Als Kind habe ich es gehasst mit meinen Eltern wandern zu gehen. Als wir in Innsbruck gewohnt haben, wollten meine Mutter und mein Vater gefühlt jedes Wochenende raus. Rauf auf eine Alm, zu einem Fluß, dorthin, da hin. Ich glaube ja, dass es ganz vielen Kindern so ergeht und ergangen ist.
Später dann in Offenhausen, das selbe in Grün: ständig wollten meine Eltern irgendwohin zum Wandern. Und ich habe es wieder gehasst, und mich gewehrt und war bockig. Natürlich habe ich es geliebt mit meinen Freund*innen draußen unterwegs zu sein, in der Früh das Haus zu verlassen, und erst am Abend heim zu kommen. Genau so wie in so vielen verklärten, beschönigten Rückblicken (wohl mit einem Weichzeichner), aber mich zum Wandern zu bringen war eine schiere Unmöglichkeit. Ich weiß also eigentlich gar nicht wann das anders geworden ist.
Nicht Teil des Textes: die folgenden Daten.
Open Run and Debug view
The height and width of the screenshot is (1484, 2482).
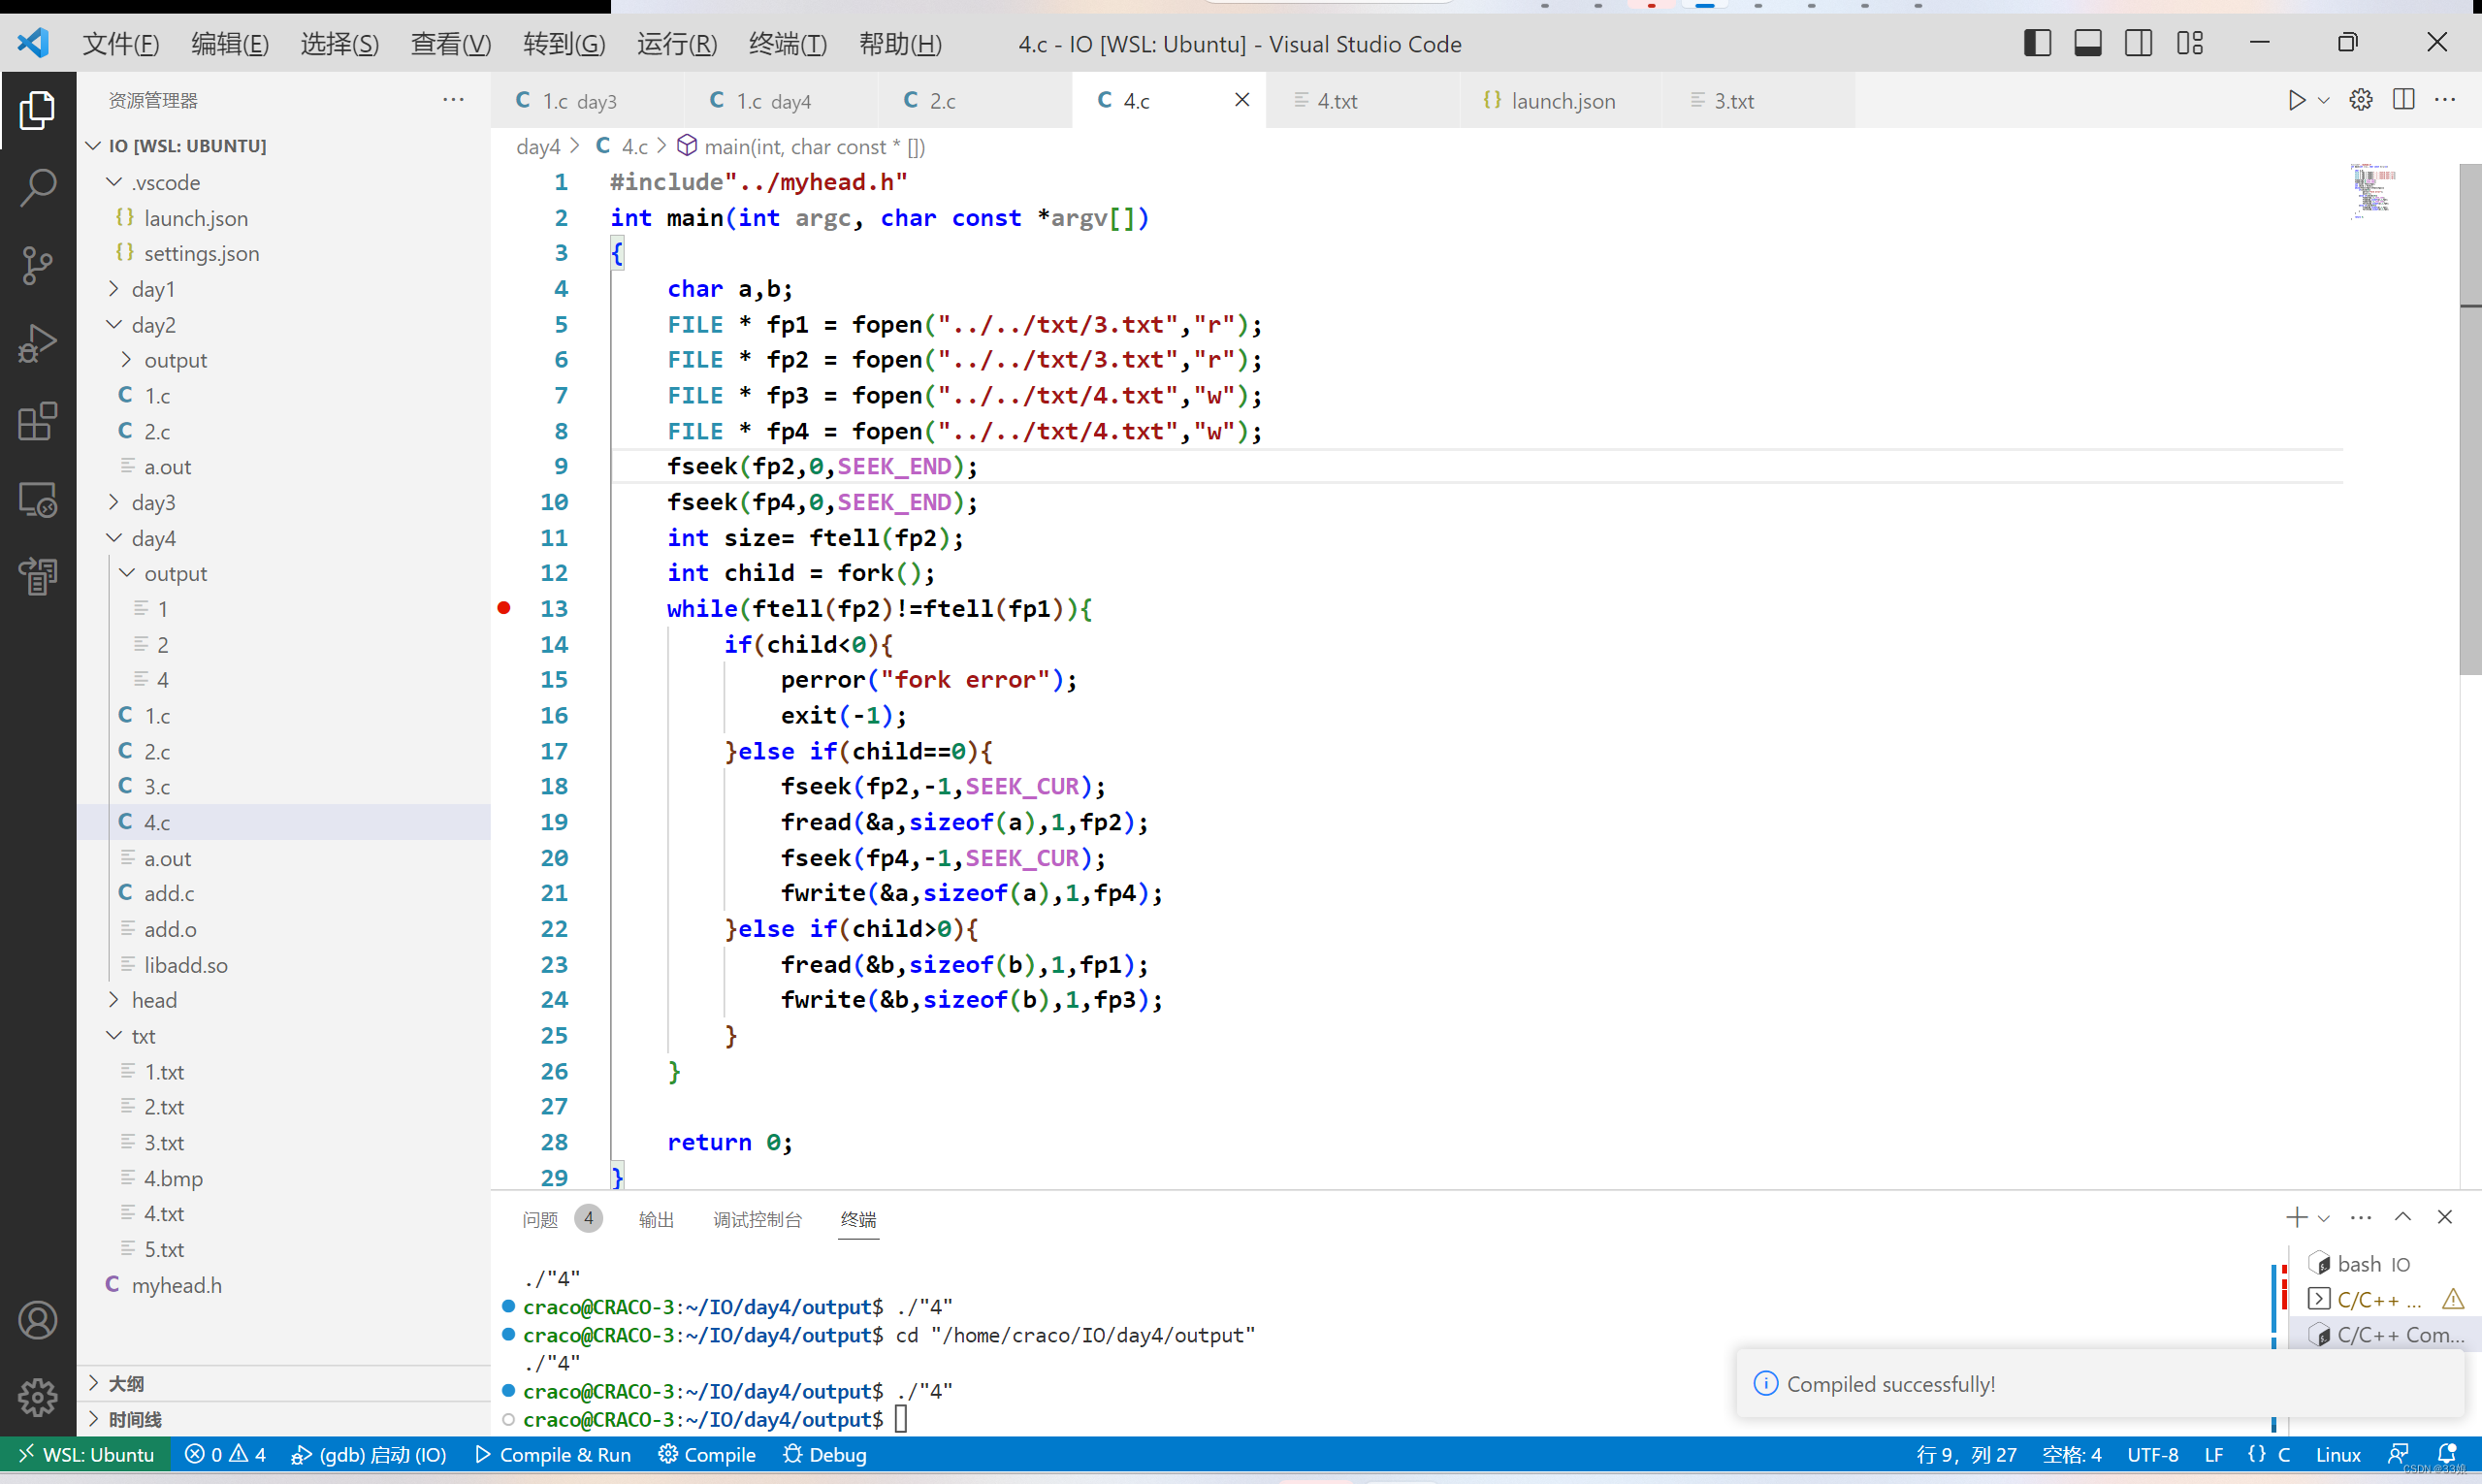click(37, 343)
Jedenfalls hat das bereits vor der Geburt meiner Tochter begonnen (steht also damit in keinem erkennbaren Zusammenhang), so dass ich es heute liebe zu wandern. Am liebsten ist es mir, bei der Haustüre raus zu gehen, und in Thalheim unterwegs zu sein. Gar nicht lange wohin fahren, sondern schauen, was es vor der eigenen Haustüre zu entdecken und zu finden gibt.

Und weil das so viel Spaß macht, werde ich neben meinem Politik-Texten und Betrachtungen auch das Thema anschneiden. Also im Sinne von Wegbeschreibungen und Wanderbeschreibungen.